Scaling kinesis enricher for high loads

We are using Scala sream collectors -> kinesis stream->Scala stream enrich-> kinesis stream in an elastic beanstalk applications for both collectors and enricher separately… We are running a load of roughly 20krps. What we are seeing is that enrichers are not catching up to the load and we are getting very low throughput from enrichers.
The configs are as follows
enricher :
threadPoolSize = 100
maxRecords = 100
buffer {
byteLimit = 5000000
recordLimit = 100
timeLimit = 2000
we are running at (over-provisioned) 60 shards for source and sink.
we are seeing a tremendous rise in Millis Behind Latest Average for kinesis.
any suggestions/recommendations to improve the performance of enrichers to come closer to collectors. I understand it won’t be a 1:1 given the tasks enricher has to do but this is way too slow.
Thanks in advance.

Hi @kaushikbhanu the most likely issue is with the fairly low limits on both recordLimit and maxRecords settings causing excessive gets and puts to and from the Kinesis streams.

I would recommend bumping up maxRecords from 100 to at least 1000 if not 10000 records - this limit imposes how many records you want to get from Kinesis each time you process some records. The extra time imposed by having to do so many extra gets can be a contributor to the process slowing down.

It should also be safe to bump recordLimit from 100 to something around 500 which again will reduce the amount of times you are sending data to Kinesis and reduces network traffic.

Other throttling causes can include:

  1. Lots of bad data with an insufficiently provisioned “bad” kinesis stream - you need to be able to PUT to both the “good” and “bad” paths equally; if either of them is under provisioned the application will slow down and fall behind
  2. Lots of bad data from POST requests. If you have lots of “bad” records within a POST request this can cause an explosion in network traffic as for each bad event within a POST request a full copy of the payload is sent to the bad stream - this multiplication factor can bring a realtime pipeline to its knees very quickly.
  3. Insufficiently provisioned DynamoDB table for the stream enrich service to checkpoint against. If your DynamoDB table for checkpoints has a very low amount of write throughput this can prevent the KCL from advancing at the pace it needs to.
  4. Server could have simply gone bad. Occasionally EC2 malfunctions and a reboot / replacement of the server is needed to get things humming again.
  5. Server is insufficiently provisioned for the load.
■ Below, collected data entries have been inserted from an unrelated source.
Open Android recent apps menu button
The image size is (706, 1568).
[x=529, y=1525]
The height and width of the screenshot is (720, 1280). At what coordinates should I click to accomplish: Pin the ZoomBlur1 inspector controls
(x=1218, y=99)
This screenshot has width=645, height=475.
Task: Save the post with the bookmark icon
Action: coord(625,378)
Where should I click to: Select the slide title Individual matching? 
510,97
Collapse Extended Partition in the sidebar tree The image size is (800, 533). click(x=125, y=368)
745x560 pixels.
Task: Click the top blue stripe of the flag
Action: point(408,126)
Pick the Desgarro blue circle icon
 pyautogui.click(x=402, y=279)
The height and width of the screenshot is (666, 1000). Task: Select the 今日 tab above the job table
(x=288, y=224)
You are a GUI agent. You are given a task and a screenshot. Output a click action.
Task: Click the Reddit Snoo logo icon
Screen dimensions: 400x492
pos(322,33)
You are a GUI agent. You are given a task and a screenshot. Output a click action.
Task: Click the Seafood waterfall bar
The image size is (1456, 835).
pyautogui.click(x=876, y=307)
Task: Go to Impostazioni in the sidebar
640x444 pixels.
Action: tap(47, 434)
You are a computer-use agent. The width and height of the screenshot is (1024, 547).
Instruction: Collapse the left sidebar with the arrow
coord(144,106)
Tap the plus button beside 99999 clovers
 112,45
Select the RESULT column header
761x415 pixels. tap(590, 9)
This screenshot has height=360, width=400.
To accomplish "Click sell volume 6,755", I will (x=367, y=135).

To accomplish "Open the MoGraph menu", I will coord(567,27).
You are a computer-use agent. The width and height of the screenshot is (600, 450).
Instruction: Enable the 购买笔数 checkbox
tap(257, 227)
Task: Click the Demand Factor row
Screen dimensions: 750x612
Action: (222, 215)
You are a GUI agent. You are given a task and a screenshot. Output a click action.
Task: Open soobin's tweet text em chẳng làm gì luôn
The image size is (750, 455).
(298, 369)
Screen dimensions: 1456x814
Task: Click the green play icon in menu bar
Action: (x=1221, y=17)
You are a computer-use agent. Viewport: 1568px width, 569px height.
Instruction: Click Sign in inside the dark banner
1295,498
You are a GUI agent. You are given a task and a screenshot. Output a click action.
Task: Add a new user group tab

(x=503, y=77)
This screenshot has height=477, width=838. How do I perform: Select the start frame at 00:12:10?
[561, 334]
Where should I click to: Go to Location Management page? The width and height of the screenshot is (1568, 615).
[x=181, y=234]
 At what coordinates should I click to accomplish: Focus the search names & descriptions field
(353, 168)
What are your CPU and Memory statistics? If the server is running at 100% it might not be able to go faster - have you tried scaling up the processing cluster?

I understand it won’t be a 1:1 given the tasks enricher has to do but this is way too slow.

You will always need more compute for enrichment than collection as the former actually has to do a lot of work in validating events and then applying enrichments. The collector by comparison does very very little so using equivalent compute will never work for these services unless you have very low volume!

Hope this helps!

1 Like

Thanks @josh Thats good feedback.
I have adjusted the maxRecords and recordLimit.
I am using enricher as elastic beanstalk worker environment. I have 10 m4.2xl instances. Currently we are doing a sustained load test. the instances are ~50% cpu with all in healthy state. We are not sending any bad records so 1) and 2) are not the case here yet. (confirmed with kinesis metric)
DynamoDB is provisioned for 100 and autoscaling to 1000 if required.
Shard count is 60 for sink and source for a 20krps which is fairly high.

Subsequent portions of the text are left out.